Posted by
Barnabas_12 on Wednesday, September 27, 2006 10:52:25 PM
Good news, bad news. The good news, NBC is showing Veggie Tales. Bad news, they are taking out the references to God and the Bible. Source.
"VeggieTales was originally created for home video and, in most cases, each episode is over 30 minutes long. As it appears …. VeggieTales has been edited down for broadcast without losing any of its core messages about positive values," the network said. Phil Vischer, the co-creator of the characters, said that comment was "interesting." "As a guy deeply involved with the project, I know that statement is false," Vischer wrote on his own weblog. "We sent them our first episode for TV, which was already edited to EXACTLY the right length, and they rejected it because, at the end, Bob the Tomato said, 'Remember kids, God made you special and he loves you very much.' They demanded we remove that line. The show wasn't too long, it was too religious." He said the second also was sent edited for perfect timing. The response from NBC was an e-mail with a list of lines that needed to be removed, "each of them containing either the word 'God' or 'Bible,'" Vischer wrote.

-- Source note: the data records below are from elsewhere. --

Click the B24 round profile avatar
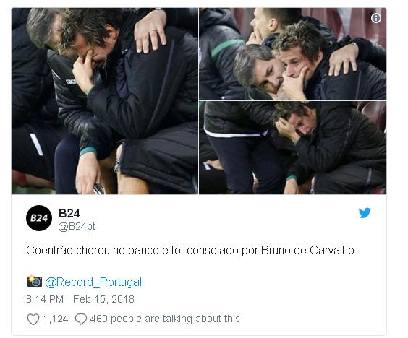408x338 pixels. pos(39,218)
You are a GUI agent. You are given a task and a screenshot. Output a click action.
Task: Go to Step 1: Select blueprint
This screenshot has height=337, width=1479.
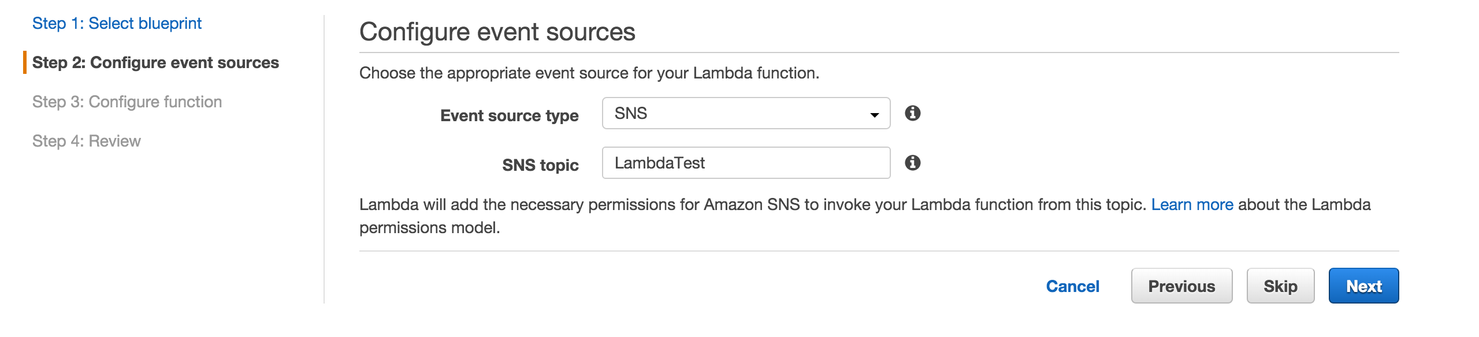point(117,23)
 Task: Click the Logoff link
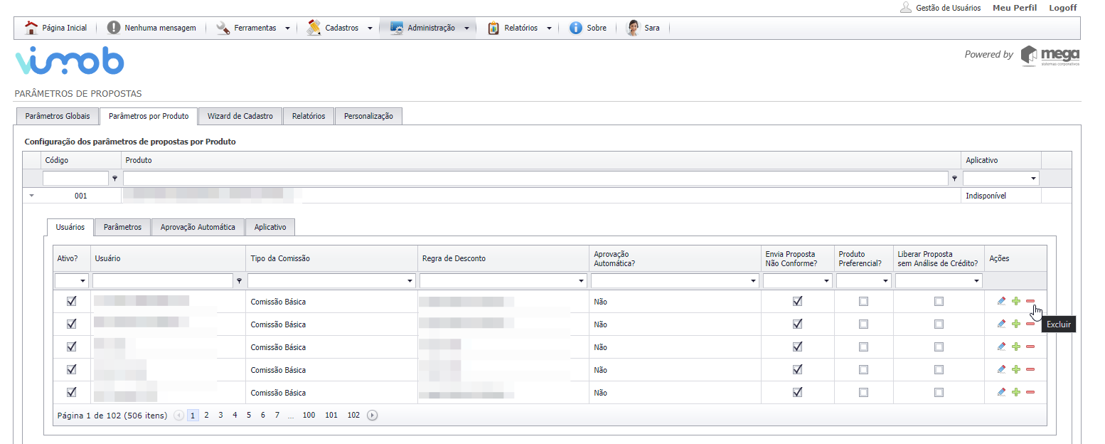[1062, 8]
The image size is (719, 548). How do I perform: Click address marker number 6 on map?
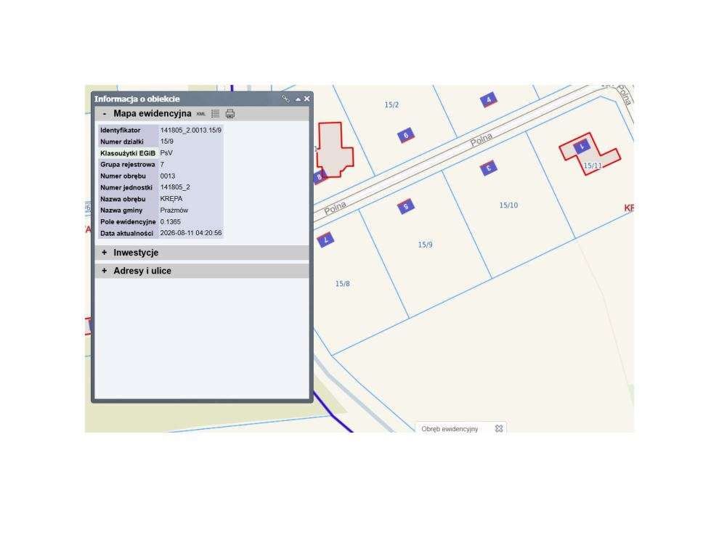(x=406, y=136)
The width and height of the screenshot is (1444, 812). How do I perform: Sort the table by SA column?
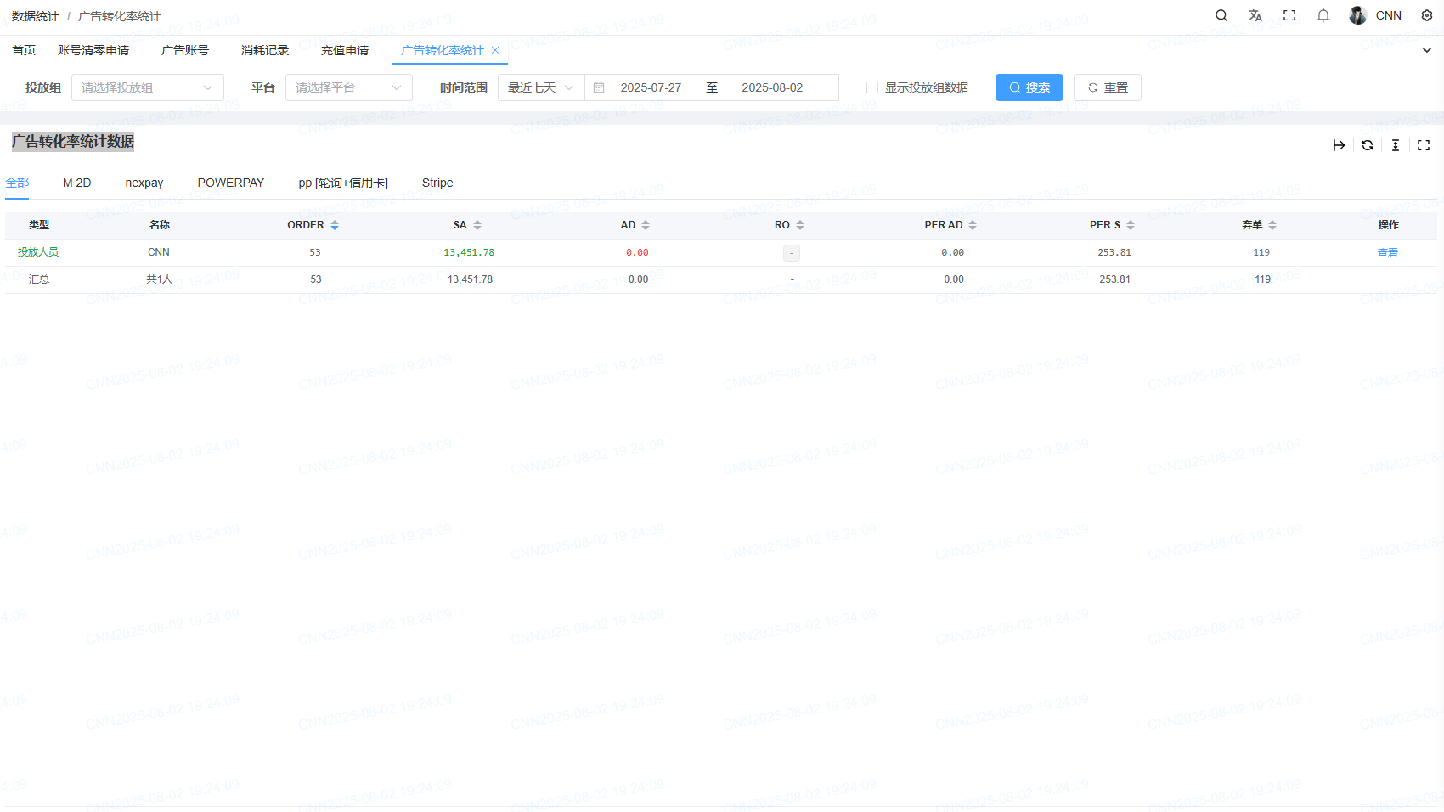(477, 225)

I used to think that NBC stood for 'nothing but commercials' - expecially the Olympic coverage. Then again, during the Olympics it could stand for 'Nitwit Bob Costas'. Now it must mean "Never Broadcast Christian".

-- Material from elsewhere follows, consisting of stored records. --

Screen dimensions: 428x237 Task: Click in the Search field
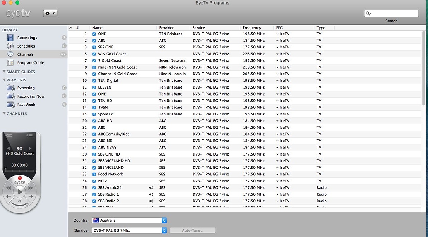point(394,14)
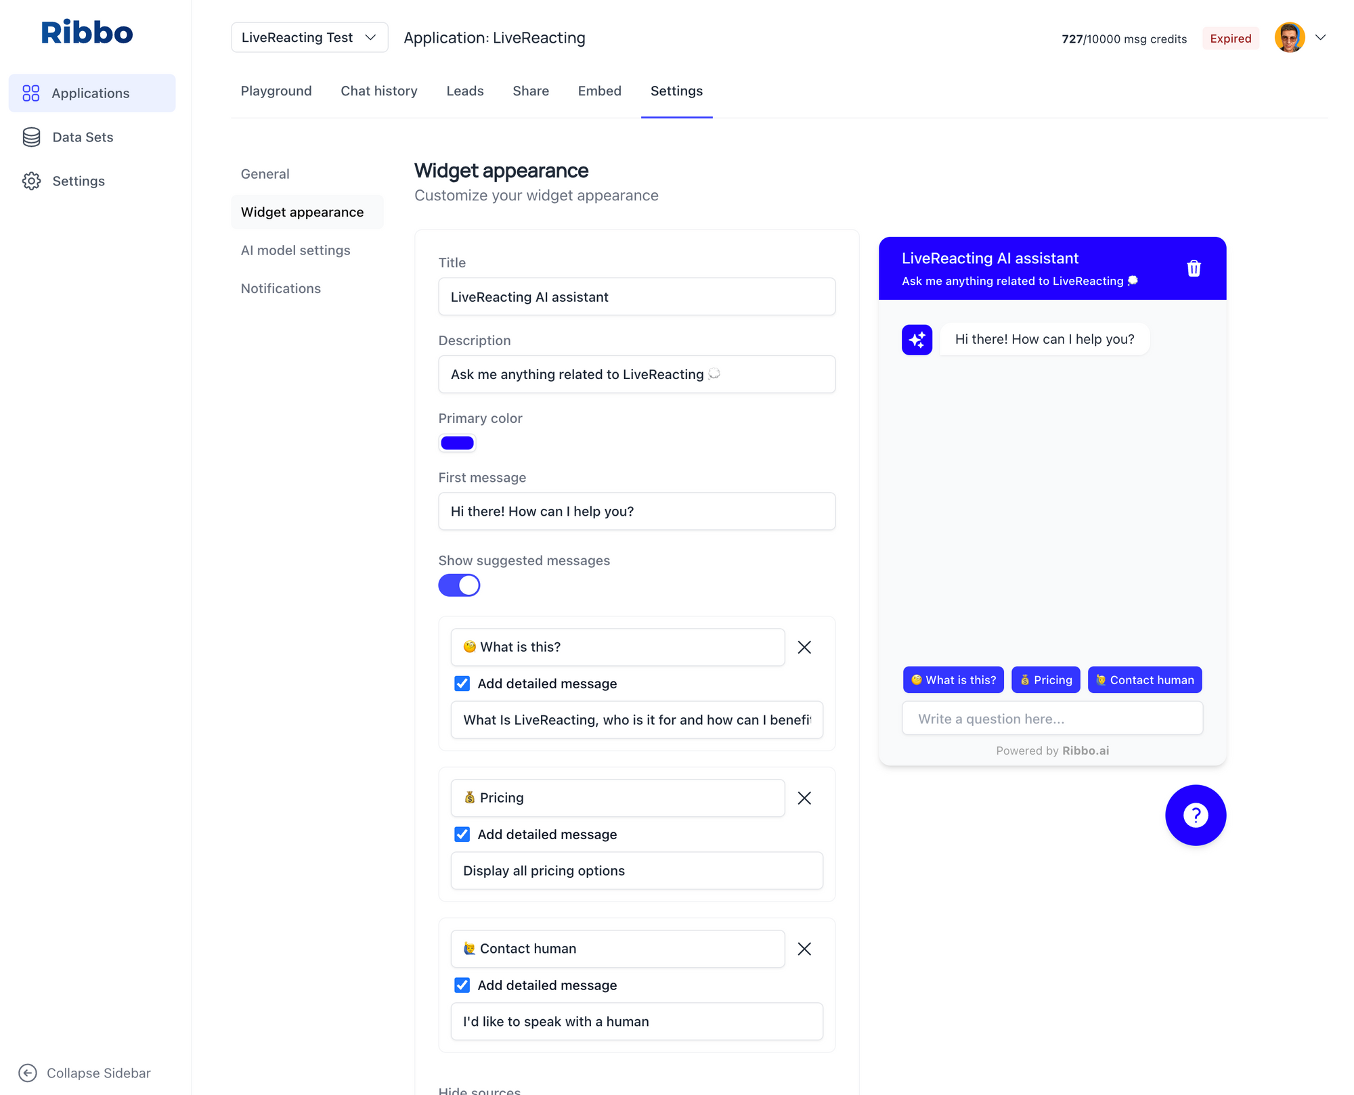This screenshot has height=1095, width=1354.
Task: Click the sparkle assistant avatar in preview
Action: [x=917, y=340]
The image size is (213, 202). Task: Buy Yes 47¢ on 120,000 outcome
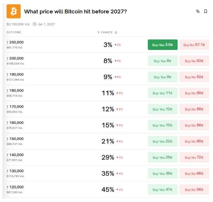click(163, 190)
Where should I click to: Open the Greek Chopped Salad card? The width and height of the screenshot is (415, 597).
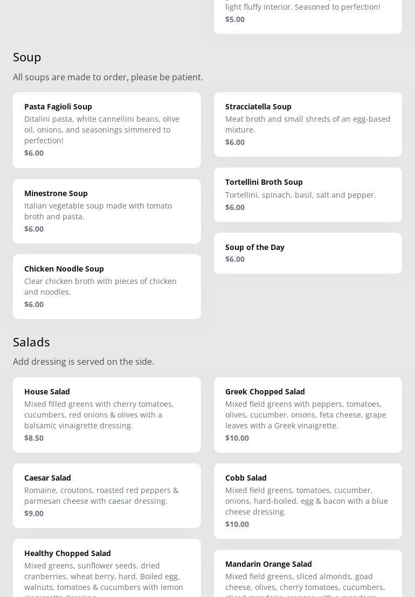tap(308, 414)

"It's like 'Gunsmoke' without the guns, or 'Monday Night Football' without the football," he said. "Think about this corporate mindset. NBC is the network that hired a squad of lawyers to argue that dropping the F-word on the Golden Globe Awards isn't indecent for children, but invoking God is wholly unacceptable. ... "This is one of those moments where you understand networks like NBC are only talking an empty talk and walking an empty walk when it comes to the First Amendment, and 'creative integrity,' and so on," Bozell wrote. "They have told parents concerned about their smutty programs like 'Will and Grace' that if they're offended, they have a remote control as an option. "But when it comes to religious programming – that doesn't even mention Jesus Christ – just watch the hypocrisy. Instead of telling viewers to just change the channel if they don't like it, or put in a V-chip for Bible verses, they demand to producers that all that outdated old-time religion be shredded before broadcast," he said. "It's truly sad this anti-religious hypocrisy would emerge. Today, no one in network TV fears what the children are watching – unless it makes them think about God."

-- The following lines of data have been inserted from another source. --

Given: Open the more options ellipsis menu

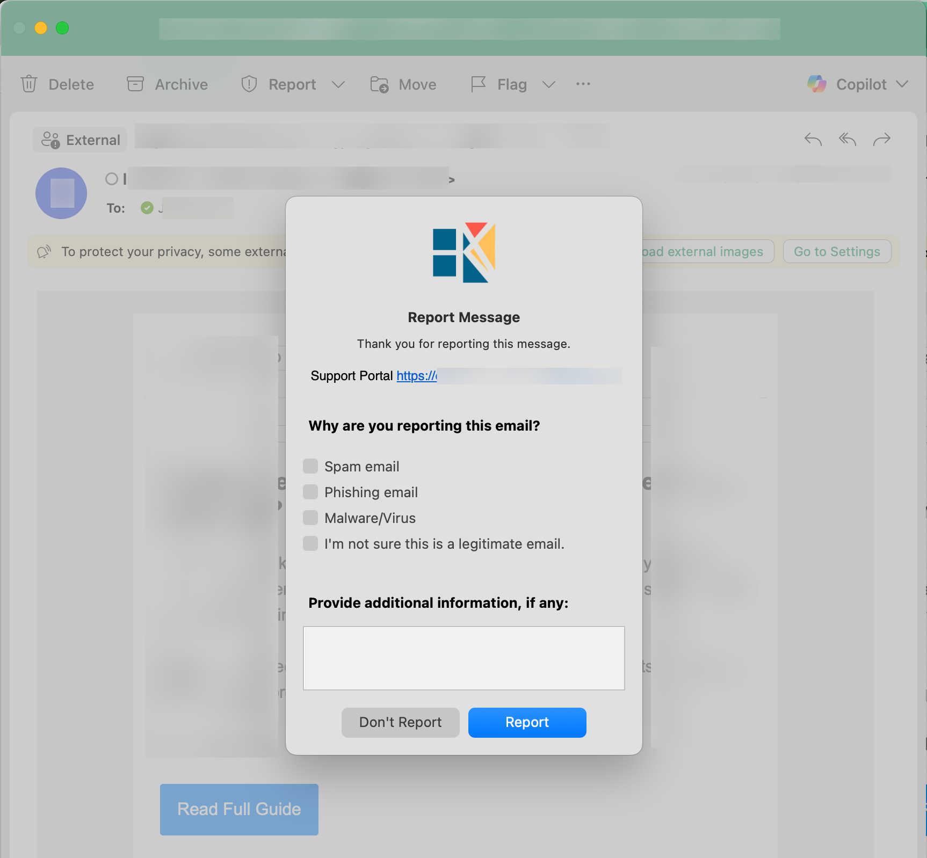Looking at the screenshot, I should click(583, 84).
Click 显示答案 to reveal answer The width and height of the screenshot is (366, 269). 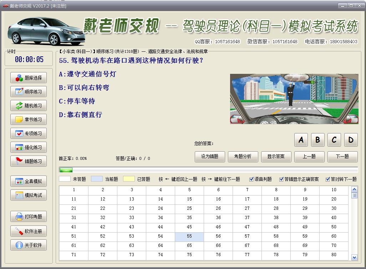pos(276,157)
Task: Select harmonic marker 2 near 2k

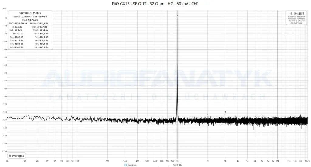Action: (207, 114)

The interesting thing here is that it's not about ratings. The shows are popular just the way they are. NBC is getting great ratings, and it would be just as good - maybe better - if the Bible verses were left in. Deep down, they are just anti-Christian. Let's hope that some of the messages of the Veggie-Tales will sink into some of the NBC executives. After all, in Lord of the Beans, even the sporks eventually see the light.